Qatar’s biggest financial institution, the Qatar National Bank (QNB) has expressed interest in investing in the Al Amanah Islamic Investment Bank after the government offered to sell 40 percent of its stake with the possibility of having management of the bank.
Finance Secretary Margarito Teves, in a briefing held at Malacañang yesterday, said that the discussions about the entry of QNB into the Philippines’ first and only Islamic bank were held during the recently-concluded visit of President Arroyo to Qatar.
Officials of Qatar Investment Authority (QIA), which holds a 50-percent stake of the QNB, met with the President and her economic managers where they discussed possible areas of investments in the Philippines.
Apart from agriculture, fisheries and telecommunications as the primary sectors presented to the QIA for investments, Teves said that they also presented opportunities in banking and real estate.
Teves noted that they dangled 40 percent ownership of Al Amanah to the QIA along with the possibility of having the QNB manage the bank.
“The interest is there, especially because they would like to establish their presence in Mindanao and they would like to be able to use this as a vehicle for expanding their Islamic commercial banking operations in the Philippines and East Asia,” Teves.
“Therefore it would also serve for us as a vehicle for more FDI (foreign direct investments) from Qatar and the Middle East,” he added.
Earlier this year, the Bangko Sentral ng Pilipinas approved the sale of the Social Security System and Government Service Insurance System’s shares in the Al Amanah Bank to the Development Bank of the Philippines, giving the government financial institution full control of the bank.
Before the sale, DBP’s stake in the bank was only at 10 percent.

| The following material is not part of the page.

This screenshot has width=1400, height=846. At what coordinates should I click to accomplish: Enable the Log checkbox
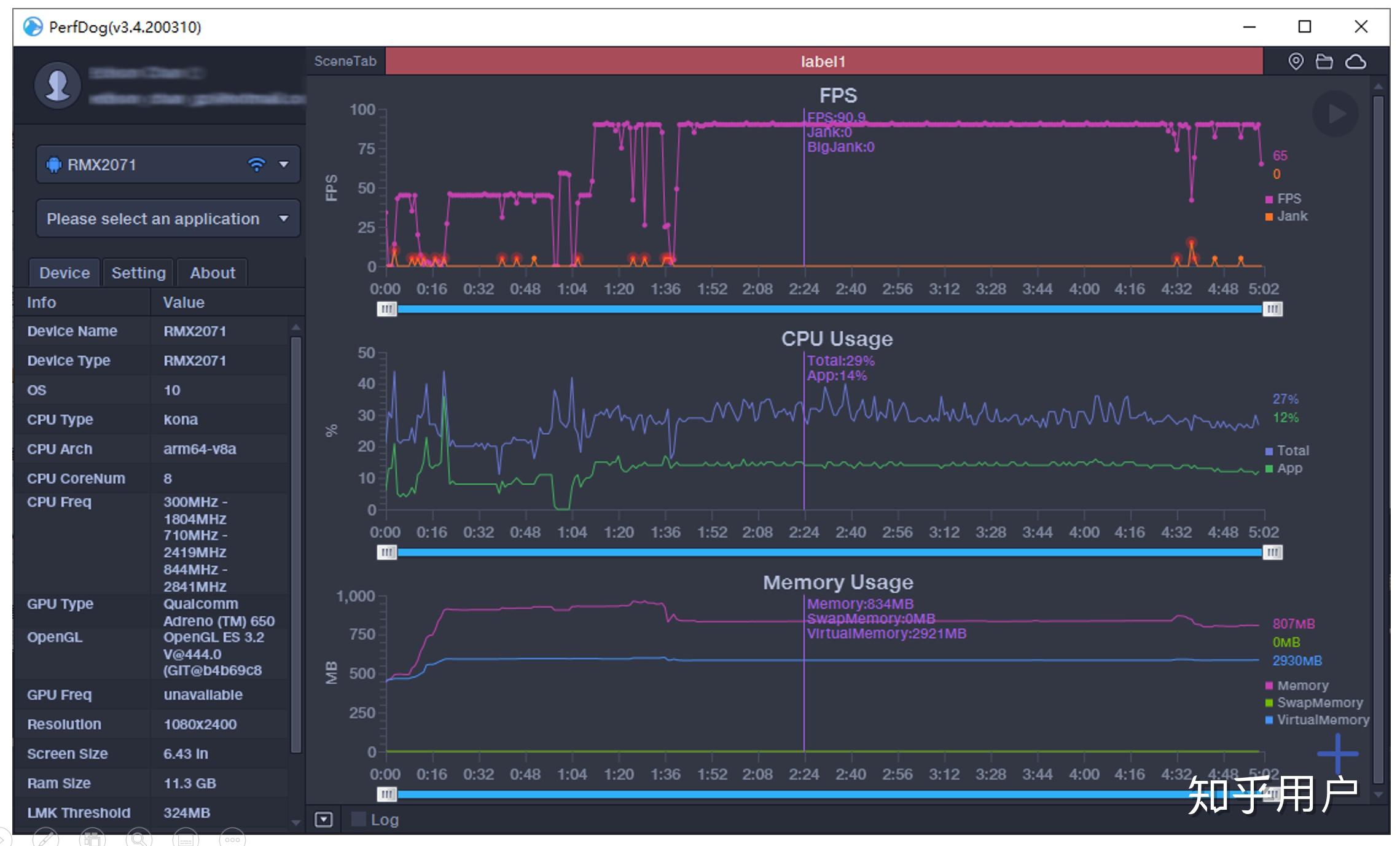click(x=359, y=819)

DBP’s plan to rehabilitate the bank includes bringing in a strategic foreign partner and the QNB could very well what they are looking for.
Based on information from the QNB’s website, the bank has steadily grown to be among the largest banks in the Middle East and is by far the leading financial institution in Qatar with a market share approaching 40 percent of banking sector assets.
QNB has the highest credit rating among regional banks from leading rating agencies including Standard & Poor’s, Moody’s, Fitch, and Capital Intelligence.
Teves disclosed that a due diligence team of the QIA is set to visit Manila in the first quarter of 2009, during which the Emir of Qatar would also be visiting.
Several attempts were made in the past to privatize the Al Amanah bank after it started incurring losses sometime in the 1990s.
The bank’s mandate is to serve the banking needs of the Muslim community.
It was formed as the Philippine Al-Amanah Bank in 1973 by virtue of PD 264 issued by then President Ferdinand Marcos but was re-established as Al-Amanah Islamic Investment Bank in 2000 to promote and accelerate socio-economic development of the Autonomous Regions of Muslim Mindanao where the poorest provinces are located.
As an institution that strictly adheres to the teachings of the Koran, the Al Amanah bank does not charge interest on its clients.